A failed deployment by Supabase of their connection pooler, Supavisor, in one region caused all database connections to fail. Since API pods rely on a successful database health check at startup, none could start properly. The workaround was to bypass the pooler and connect directly to the database, restoring service.

Timeline

8:08am PST, Jan 29: Monitoring detects Postgres errors.
8:13am: The provider’s status page reports a failed connection pooler deployment. (Due to subscription issues, the team wasn’t immediately notified.)
8:18am: The API goes down.
8:22am: Temporary API recovery occurs as some non-pooler-dependent requests succeed.
8:25am: The API fails again; the incident response team assembles.
8:28am: Investigation reveals API pods are repeatedly restarting.
8:30am: It’s determined that database call failures are triggering the pod restarts.
8:36am: Support confirms that a connection pooler outage in the region is affecting service.
8:38am: A call with support leads to the decision to use direct database connections.
8:44am: A change is deployed to bypass the pooler.
9:12am: The API begins to recover as calls start succeeding.
9:19am: Full service is restored.

Impact

The API was down for 54 minutes, with all calls failing due to reliance on the provider’s system for tracking and organization data.
While some API requests not dependent on the pooler continued working, new API pods entered crash loops because their health checks (which made database requests) failed.
Database operation failures led to call processing hanging, causing errors that prevented proper job closure.

Root Cause

A failed connection pooler deployment disrupted all database connections.
This affected API operations that depended on those connections, leading to cascading failures and hanging processes.

Changes we've made

Reduce Deployment Time: Shorten backend update runtimes to under five minutes.
Switch to Direct Connections: Use direct database connections exclusively to avoid pooler issues.
Increase Connection Capacity: Boost the number of direct connections available to handle higher loads.

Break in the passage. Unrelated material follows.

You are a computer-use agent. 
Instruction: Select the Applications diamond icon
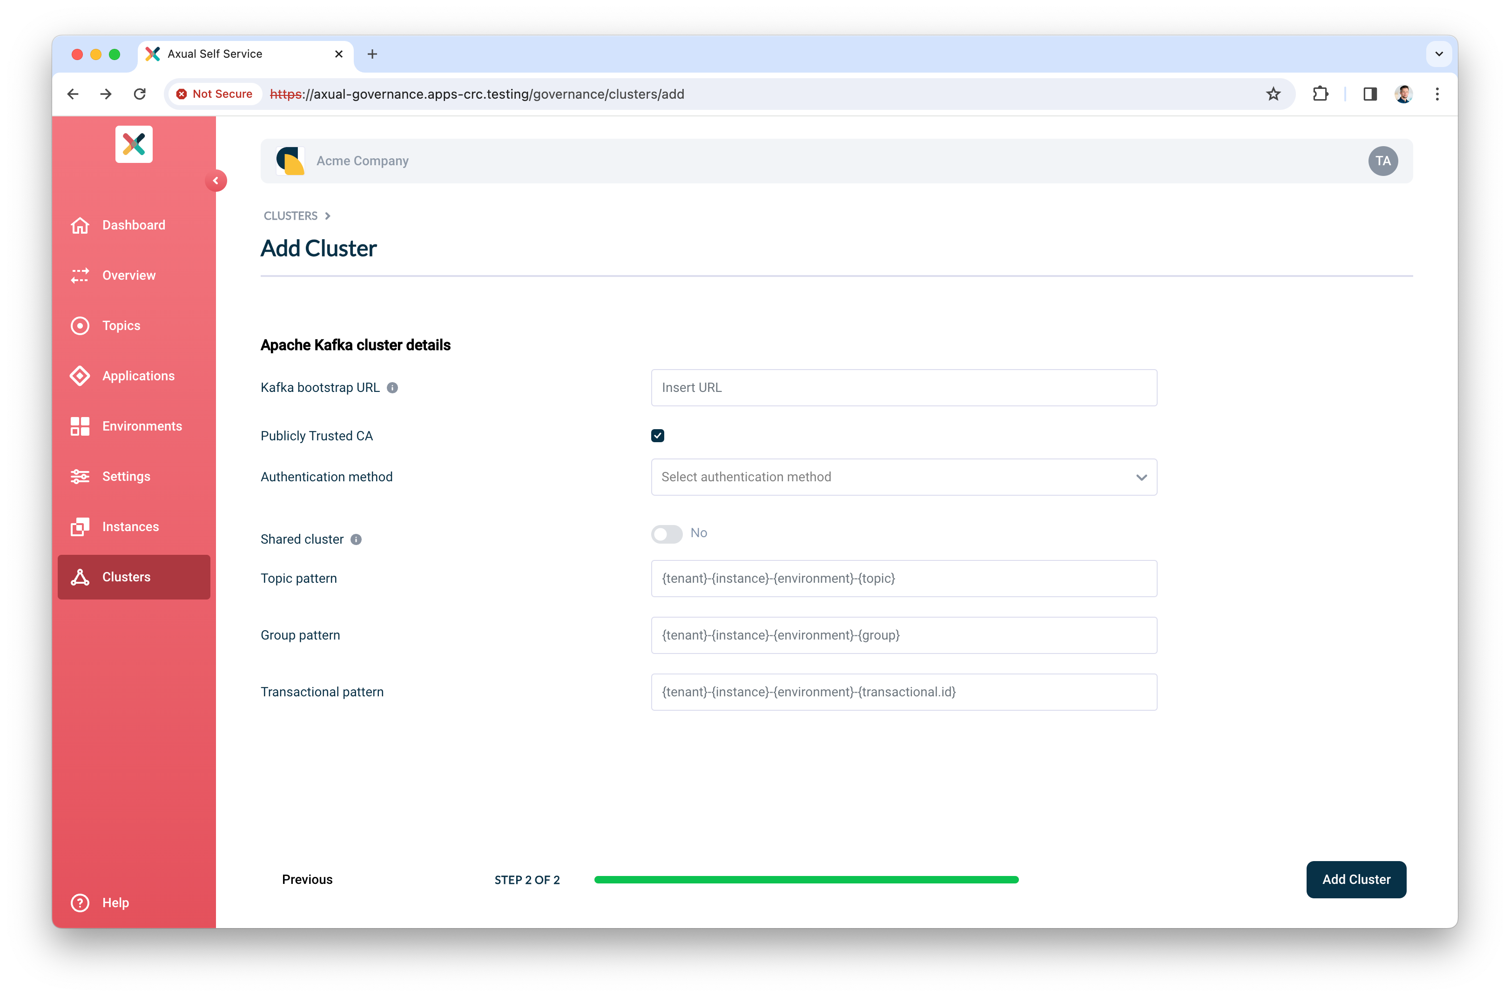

If working on realtime distributed systems excites you, consider applying: https://jobs.ashbyhq.com/vapi/295f5269-1bb5-4740-81fa-9716adc32ad5

Updated
Jan 29 at 09:05am PST

We've rolled out direct connection to database for now. Calls are going through. We're waiting on Supabase to confirm fix to resolve the outage.

Updated
Jan 29 at 08:35am PST

We are impacted by supabase outage. https://status.supabase.com
Working with their team to get it working ASAP.

Created
Jan 29 at 08:28am PST

API is down. We're investigating. Updates to follow.